「英国・米国オケ編」「欧州オケ他編」でエントリーした各地のオケによるローエングリン。今回の「ブラス編」で一区切りとし、吹奏楽版、ブラス・アンサンブル版、金管バンド版の計3つの編曲版を締めくくりにエントリーしたい。金管奏者の手腕が印象を左右する事もあるワーグナー作品にとって、ブラスの世界でもワーグナーは重要なレパートリーの一つになっているようだ。各名門団体による演奏はいかに?(ジャケット画像:左上より時計回り)
【吹奏楽版】
■エルガー・ハワース指揮 フィリップ・ジョーンズ・アンサンブル
(1984年3月録音、ウォルサムストウ・アッセンブリー・ホール、ロンドンにて収録、DECCA海外盤)
アルバム「BRASS AT WALHALLA」に収録。通常はブラス・アンサンブルとして活躍する彼らが吹奏楽編成でワーグナーに挑んだ意欲作。編曲は英国の軍楽隊の楽長でもあったフランク・ウィンターボトム。本来、弦楽器が受け持つべき伴奏の刻みはここではクラリネットが中心になっている分、ブレスも含め、タンギングに四苦八苦している様子が窺える。しかしながら、通常のウィンド・オーケストラと異なり、ブラスは名門オケ出身のプレーヤー揃いだけに、実に推進力に富んでおり、密度の濃いサウンドを展開。曲は前奏曲から巡礼の合唱へと続く。
【英国式金管バンド版】
■ニコラス・チャイルズ指揮 ブラック・ダイク・バンド
(2005年7月録音、Morley Towns Hallにて収録、OBRASSO海外盤)

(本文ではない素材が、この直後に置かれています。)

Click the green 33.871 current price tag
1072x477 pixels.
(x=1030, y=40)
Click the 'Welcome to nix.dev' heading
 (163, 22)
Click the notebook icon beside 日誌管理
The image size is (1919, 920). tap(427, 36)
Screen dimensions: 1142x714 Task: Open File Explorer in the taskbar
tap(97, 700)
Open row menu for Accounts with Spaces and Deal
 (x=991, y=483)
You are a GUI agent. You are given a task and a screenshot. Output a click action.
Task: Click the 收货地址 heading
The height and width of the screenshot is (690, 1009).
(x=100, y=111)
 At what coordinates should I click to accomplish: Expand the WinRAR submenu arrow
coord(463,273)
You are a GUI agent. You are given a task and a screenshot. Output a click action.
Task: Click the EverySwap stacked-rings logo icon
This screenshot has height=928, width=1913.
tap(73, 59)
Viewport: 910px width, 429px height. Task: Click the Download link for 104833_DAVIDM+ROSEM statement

アルバム「SPECTACULAR CLASSICS」に収録。主旋となるホルンパートは、ブラスバンドではテナーホルンが担当。伴奏の刻みはコルネットパートだが、早いパッセージもお手のものといった感じはさすがブラック・ダイク・バンド。この第3幕への前奏曲の他に、「エルザの大聖堂への行列」も吹奏楽版・ブラスバンド版共に愛奏されている。本編曲は禁問の動機で終結する。
【ブラス・アンサンブル版】
■エド・デ・ワールト指揮 カナディアン・ブラス他
(1991年10月録音、イエス・キリスト教会、ベルリンにて収録、PHILIPS国内盤)
アルバム「WAGNER FOR BRASS」に収録。指揮者がワーグナーを得意とするエド・デ・ワールトである事に加え、演奏メンバーが、カナディアン・ブラスの5名を核に、コンラディン・グロートやゲルト・ザイフェルトといったベルリン・フィル首席のメンバーに加え、ワーグナーの本場バイロイト祝祭管のメンバーとの共演という豪華キャストだけに、リリース当時は話題に上ったに違いない。
編曲は、以前、カナディアン・ブラスによるバッハの「ゴールドベルク変奏曲」でもエントリーしたアーサー・フラッケンポール。このローエングリンでは、伴奏系はカナディアン・ブラスが担当しているのだろうか、細やかな動きには強みを発揮していたものの、ベルリン・フィルやバイロイト祝祭管のメンバーとの共演で期待したかった重厚なサウンドはあまり感じられず、意外にあっさりとした印象。調性は上記2つの演奏と異なり、原曲と同じとなっている。曲は前奏曲から巡礼の合唱へと続く。